* _What needs to be done_: Transcribe the listing word for word, from the line containing "Select Mixed Mode authentication" down to the line containing "coord(673,95)", both lines included, and output only those lines.

-- Begin Data excerpts --

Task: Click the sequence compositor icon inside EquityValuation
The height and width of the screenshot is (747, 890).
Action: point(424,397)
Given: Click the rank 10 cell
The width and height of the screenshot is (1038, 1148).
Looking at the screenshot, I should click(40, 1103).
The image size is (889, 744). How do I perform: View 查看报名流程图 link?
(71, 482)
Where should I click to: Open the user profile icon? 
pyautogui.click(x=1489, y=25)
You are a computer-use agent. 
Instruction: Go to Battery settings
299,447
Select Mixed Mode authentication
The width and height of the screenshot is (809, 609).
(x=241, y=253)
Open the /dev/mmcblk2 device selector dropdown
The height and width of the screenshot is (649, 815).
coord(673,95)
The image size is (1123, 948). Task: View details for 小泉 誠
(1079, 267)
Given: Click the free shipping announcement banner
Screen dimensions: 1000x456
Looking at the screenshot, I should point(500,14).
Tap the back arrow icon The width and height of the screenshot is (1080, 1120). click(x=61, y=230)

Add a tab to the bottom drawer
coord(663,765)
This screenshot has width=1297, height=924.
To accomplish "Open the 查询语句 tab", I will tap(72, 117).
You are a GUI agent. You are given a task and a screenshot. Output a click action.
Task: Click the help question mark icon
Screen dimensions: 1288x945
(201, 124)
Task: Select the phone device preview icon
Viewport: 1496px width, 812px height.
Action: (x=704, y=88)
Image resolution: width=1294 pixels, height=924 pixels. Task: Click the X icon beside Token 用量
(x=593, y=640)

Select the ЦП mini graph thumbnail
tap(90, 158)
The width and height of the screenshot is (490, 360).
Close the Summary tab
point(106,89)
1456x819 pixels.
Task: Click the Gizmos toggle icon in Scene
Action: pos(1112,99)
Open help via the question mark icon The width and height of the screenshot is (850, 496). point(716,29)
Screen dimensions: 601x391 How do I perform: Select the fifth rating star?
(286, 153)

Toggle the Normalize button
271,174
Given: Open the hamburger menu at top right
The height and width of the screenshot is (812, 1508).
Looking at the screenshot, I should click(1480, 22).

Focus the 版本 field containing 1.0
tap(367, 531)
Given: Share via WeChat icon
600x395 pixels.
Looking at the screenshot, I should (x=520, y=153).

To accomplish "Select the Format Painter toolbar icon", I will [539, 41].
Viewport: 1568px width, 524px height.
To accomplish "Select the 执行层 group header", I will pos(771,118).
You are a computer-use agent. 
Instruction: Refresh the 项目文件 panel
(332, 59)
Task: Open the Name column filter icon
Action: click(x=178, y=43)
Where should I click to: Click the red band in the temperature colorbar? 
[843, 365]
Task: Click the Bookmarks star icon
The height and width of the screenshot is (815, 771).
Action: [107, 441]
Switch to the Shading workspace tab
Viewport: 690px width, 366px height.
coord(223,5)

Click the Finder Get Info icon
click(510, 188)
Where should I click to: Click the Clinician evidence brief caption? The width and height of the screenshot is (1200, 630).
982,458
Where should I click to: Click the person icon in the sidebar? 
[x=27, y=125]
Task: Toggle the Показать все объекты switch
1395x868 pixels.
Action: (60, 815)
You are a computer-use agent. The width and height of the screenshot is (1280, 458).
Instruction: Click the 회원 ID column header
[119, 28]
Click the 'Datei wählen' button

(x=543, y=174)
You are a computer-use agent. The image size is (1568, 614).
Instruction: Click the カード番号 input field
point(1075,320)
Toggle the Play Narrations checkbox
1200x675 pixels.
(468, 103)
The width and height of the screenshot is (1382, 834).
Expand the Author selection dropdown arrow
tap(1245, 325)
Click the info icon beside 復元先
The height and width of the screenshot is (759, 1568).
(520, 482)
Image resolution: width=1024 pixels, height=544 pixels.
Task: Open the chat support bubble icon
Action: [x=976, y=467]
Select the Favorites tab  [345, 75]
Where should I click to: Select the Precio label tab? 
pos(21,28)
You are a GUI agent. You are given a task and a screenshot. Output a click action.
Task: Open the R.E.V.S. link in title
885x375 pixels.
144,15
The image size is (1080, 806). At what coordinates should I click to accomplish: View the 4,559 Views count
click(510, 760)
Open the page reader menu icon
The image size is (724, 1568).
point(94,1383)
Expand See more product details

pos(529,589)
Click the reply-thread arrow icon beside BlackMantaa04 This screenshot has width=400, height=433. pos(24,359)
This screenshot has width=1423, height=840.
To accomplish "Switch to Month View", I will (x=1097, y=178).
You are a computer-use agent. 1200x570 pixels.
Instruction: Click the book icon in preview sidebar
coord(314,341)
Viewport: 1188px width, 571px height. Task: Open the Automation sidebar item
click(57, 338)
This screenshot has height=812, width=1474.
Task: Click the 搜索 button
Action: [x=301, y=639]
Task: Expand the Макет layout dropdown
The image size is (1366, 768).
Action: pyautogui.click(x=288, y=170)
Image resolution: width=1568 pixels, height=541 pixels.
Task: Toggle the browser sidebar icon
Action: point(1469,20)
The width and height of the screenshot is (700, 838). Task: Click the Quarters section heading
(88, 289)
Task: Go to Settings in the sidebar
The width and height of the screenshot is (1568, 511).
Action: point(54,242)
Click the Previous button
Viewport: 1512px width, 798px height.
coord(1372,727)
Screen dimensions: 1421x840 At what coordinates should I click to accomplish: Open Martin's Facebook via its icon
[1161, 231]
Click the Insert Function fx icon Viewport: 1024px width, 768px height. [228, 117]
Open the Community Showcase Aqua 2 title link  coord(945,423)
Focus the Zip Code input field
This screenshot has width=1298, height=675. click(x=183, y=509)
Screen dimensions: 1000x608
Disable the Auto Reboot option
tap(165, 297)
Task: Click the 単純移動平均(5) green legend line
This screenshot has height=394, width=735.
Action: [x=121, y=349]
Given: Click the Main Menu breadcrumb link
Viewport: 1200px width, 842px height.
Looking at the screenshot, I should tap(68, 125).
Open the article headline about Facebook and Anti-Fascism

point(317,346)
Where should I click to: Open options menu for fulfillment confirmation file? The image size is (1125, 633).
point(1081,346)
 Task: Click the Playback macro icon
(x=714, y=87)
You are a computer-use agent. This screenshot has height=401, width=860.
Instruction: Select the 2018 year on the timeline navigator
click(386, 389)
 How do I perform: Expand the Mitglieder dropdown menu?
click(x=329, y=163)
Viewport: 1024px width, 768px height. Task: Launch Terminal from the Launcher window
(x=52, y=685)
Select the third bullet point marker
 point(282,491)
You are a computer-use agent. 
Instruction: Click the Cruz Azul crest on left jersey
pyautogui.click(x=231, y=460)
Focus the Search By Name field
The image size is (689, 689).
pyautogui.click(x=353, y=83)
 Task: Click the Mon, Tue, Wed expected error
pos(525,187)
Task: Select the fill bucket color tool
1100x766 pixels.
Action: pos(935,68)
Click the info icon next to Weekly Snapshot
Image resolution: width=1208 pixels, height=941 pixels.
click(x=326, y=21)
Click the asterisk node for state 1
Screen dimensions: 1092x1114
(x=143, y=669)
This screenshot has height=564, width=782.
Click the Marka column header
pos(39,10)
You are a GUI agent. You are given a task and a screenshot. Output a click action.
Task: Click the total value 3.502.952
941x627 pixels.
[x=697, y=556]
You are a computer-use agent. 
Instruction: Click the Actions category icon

-- End Data excerpts --

* _Exercise output_:
Select Mixed Mode authentication
The width and height of the screenshot is (809, 609).
(x=241, y=253)
Open the /dev/mmcblk2 device selector dropdown
The height and width of the screenshot is (649, 815).
coord(673,95)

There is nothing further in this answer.